Critiques

Mozart et Beethoven à l’Orchestre symphonique de Montréal : De Don Giovanni à la « Pastorale »

Mozart et Beethoven à l’Orchestre symphonique de Montréal :  De Don Giovanni à la « Pastorale »

Quel bonheur de retrouver l’Orchestre symphonique de Montréal (OSM) à la Maison symphonique, après six longs mois d’absence ! Pour son retour en salle post-confinement, l’orchestre proposait du 11 au 13 septembre dernier une série de quatre concerts en formule distanciée (250 auditeurs et auditrices soigneusement réparti.e.s au parterre et à la corbeille de la Maison symphonique), également captés en vidéo et diffusés en format numérique. Alliant des œuvres vocales et orchestrales de Mozart et de Beethoven – dont la célébration du 250e anniversaire de naissance a été quelque peu mise à mal par la pandémie –, ces quatre concerts mettaient en vedette le chef Bernard Labadie, et, entre autres solistes, deux grandes chanteuses d’ici : Marie-Nicole Lemieux et Karina Gauvin.

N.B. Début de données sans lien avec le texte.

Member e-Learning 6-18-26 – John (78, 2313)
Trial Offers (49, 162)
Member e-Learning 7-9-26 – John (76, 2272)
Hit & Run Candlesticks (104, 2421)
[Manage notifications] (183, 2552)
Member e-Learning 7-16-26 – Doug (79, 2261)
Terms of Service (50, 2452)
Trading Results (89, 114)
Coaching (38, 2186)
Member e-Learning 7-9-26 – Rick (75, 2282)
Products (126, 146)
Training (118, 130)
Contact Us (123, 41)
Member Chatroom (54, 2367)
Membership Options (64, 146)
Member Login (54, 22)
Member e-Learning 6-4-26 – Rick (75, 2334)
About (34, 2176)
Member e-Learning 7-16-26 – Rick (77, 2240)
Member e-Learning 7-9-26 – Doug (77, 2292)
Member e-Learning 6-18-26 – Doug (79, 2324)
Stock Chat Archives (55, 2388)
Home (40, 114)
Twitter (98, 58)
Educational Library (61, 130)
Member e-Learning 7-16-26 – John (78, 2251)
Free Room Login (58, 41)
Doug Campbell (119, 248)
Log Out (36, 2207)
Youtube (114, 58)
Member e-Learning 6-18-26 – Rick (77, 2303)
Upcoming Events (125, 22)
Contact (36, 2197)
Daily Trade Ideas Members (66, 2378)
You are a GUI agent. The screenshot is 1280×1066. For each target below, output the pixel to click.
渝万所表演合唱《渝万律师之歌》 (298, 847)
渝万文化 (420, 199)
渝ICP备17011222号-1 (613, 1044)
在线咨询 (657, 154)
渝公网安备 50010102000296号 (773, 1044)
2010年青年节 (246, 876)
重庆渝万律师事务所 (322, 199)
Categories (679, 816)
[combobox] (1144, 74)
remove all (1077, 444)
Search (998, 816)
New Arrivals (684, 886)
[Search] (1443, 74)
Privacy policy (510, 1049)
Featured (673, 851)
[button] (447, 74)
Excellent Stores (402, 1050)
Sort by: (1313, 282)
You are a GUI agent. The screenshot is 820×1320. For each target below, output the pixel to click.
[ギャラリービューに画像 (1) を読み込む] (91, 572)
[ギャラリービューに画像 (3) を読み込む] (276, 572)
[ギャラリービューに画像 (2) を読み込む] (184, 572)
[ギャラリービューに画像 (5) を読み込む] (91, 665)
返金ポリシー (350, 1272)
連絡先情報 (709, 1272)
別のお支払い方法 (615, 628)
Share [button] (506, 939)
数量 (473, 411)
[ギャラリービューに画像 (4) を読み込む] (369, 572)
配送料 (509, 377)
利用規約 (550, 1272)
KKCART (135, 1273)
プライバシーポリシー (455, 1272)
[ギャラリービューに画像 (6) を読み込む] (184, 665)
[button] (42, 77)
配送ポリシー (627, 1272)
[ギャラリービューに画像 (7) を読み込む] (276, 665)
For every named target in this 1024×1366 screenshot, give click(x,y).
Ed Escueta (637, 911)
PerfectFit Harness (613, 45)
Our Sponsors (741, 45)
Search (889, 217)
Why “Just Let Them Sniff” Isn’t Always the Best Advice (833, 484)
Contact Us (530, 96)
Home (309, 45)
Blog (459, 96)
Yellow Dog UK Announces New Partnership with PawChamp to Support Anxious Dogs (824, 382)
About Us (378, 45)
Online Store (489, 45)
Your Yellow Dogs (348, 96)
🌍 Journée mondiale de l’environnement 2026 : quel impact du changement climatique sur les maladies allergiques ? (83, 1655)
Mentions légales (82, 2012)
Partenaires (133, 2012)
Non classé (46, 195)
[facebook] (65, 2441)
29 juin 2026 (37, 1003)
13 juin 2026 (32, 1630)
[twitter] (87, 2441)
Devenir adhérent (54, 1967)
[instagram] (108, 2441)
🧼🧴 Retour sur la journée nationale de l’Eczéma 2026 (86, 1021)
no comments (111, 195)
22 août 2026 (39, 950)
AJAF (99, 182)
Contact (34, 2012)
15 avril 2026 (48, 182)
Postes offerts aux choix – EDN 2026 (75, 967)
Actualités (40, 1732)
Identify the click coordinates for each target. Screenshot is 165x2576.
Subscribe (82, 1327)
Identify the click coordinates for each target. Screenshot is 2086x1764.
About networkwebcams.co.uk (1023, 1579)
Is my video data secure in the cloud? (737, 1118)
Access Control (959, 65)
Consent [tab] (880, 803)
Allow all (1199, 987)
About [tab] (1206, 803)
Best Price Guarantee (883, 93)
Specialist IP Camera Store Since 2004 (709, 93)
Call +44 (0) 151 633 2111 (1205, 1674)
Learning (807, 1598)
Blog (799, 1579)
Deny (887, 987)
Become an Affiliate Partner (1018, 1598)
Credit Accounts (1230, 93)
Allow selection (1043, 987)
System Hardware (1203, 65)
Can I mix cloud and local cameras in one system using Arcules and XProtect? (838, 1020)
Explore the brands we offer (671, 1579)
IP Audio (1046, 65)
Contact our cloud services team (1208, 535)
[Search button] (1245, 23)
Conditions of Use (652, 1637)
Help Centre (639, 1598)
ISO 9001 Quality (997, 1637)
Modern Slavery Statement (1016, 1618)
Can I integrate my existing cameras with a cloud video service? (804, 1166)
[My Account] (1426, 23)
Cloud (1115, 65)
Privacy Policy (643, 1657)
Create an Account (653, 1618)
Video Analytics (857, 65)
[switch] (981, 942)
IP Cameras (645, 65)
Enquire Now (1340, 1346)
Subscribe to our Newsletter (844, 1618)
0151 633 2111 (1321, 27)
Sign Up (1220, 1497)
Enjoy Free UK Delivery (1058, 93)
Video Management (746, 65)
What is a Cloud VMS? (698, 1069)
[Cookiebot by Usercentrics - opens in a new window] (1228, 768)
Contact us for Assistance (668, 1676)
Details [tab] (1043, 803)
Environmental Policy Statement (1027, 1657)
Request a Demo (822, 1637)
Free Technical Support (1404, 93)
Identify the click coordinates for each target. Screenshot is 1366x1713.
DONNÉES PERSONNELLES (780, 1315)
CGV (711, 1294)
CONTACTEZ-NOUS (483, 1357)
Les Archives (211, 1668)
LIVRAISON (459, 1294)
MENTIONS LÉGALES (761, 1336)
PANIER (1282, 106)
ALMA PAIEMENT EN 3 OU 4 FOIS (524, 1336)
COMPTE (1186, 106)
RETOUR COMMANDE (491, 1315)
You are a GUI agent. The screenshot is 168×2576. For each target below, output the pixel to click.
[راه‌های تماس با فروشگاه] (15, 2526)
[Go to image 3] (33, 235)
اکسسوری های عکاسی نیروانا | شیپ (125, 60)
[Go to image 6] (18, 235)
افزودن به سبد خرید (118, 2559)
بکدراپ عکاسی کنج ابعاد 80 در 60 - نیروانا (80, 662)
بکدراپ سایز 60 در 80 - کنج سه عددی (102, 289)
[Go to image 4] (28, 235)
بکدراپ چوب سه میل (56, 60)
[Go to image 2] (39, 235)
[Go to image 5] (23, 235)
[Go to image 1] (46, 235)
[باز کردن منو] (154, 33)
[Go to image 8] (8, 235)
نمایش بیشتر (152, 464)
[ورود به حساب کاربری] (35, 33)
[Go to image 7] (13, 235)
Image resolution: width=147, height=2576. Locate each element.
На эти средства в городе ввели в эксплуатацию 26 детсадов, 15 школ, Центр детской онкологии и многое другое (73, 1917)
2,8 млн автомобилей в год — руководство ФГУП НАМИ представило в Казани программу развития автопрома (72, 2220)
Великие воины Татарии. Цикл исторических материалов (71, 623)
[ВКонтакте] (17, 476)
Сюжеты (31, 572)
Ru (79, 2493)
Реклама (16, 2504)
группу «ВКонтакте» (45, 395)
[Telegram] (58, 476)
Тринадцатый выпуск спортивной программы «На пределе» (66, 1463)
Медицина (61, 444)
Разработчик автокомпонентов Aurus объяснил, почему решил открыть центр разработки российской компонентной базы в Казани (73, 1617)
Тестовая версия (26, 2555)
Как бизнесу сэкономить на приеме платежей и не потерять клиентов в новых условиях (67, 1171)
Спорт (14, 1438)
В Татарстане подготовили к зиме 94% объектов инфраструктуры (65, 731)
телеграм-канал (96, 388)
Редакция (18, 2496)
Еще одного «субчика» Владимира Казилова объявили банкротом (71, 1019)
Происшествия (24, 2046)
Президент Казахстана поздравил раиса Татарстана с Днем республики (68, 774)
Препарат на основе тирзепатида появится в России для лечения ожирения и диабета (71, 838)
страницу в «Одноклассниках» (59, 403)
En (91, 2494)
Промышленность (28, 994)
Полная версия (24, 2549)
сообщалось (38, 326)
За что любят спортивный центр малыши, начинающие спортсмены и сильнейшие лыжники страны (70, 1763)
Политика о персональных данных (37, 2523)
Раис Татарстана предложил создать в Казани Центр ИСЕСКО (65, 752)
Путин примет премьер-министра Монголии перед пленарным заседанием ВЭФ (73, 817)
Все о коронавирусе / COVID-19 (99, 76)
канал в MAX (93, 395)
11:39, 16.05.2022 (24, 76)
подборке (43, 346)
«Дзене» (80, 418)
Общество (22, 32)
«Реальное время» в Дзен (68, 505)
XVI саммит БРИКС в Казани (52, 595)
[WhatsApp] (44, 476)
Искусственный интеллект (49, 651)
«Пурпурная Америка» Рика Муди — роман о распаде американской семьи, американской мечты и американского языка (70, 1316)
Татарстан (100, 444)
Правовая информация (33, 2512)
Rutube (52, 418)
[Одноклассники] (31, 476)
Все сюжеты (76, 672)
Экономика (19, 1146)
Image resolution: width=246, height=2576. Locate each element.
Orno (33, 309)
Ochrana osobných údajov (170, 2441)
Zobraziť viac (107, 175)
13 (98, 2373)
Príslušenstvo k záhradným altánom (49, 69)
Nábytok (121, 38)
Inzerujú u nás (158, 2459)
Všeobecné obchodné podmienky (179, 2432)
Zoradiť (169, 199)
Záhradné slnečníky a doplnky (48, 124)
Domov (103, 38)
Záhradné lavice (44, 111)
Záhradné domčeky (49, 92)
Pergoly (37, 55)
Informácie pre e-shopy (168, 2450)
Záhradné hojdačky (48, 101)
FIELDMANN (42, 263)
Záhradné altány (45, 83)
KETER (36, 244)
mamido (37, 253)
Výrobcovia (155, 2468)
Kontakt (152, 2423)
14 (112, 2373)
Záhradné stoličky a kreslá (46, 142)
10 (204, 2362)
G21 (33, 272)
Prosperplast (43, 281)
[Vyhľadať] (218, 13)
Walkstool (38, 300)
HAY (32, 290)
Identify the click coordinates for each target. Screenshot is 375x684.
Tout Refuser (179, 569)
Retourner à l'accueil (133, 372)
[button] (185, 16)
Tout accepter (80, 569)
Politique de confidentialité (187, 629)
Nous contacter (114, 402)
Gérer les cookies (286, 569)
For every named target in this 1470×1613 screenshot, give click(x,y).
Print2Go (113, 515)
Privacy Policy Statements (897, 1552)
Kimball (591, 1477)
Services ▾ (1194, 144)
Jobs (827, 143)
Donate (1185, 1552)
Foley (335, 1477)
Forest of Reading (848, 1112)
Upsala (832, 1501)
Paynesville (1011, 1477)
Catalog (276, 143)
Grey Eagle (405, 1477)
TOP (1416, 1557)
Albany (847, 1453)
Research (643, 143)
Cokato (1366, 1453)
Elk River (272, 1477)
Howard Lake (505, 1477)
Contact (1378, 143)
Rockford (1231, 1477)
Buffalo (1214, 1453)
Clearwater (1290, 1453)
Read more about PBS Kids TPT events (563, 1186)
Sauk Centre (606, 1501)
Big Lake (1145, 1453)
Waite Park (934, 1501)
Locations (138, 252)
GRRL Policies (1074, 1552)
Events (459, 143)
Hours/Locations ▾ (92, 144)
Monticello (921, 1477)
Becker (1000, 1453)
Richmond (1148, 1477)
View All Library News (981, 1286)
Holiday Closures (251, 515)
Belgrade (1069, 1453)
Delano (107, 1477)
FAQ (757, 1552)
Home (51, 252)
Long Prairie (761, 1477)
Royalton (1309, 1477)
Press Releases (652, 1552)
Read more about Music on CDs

Présenté le 13 septembre dernier, l’ultime concert de ce « mini-cycle » d’ouverture de saison réunissait cette remarquable distribution dans un programme constitué de l’ouverture de Don Giovanni, de deux airs de concert de Mozart (interprétés l’un par Marie-Nicole Lemieux, l’autre par Karina Gauvin) et de la symphonie no 6 « Pastorale » de Beethoven, le tout présenté sans pause pour limiter les contacts aussi bien sur scène que dans la salle. Dans le même esprit, aucun programme papier n’était distribué; tous les textes d’introduction étaient disponibles en ligne, dans une mise en page richement illustrée (une nouveauté permise par le support exclusivement numérique). Par ailleurs, un commentaire sonore permettait de mettre en contexte les œuvres entendues, et ce, au fil même du concert : les vidéos introductives réalisées en vue des diffusions en ligne étaient en effet fructueusement mises à profit pour ponctuer la performance sur scène. Il était particulièrement intéressant d’entendre Marie-Nicole Lemieux et Bernard Labadie commenter certaines des œuvres qu’ils s’apprêtaient à interpréter. 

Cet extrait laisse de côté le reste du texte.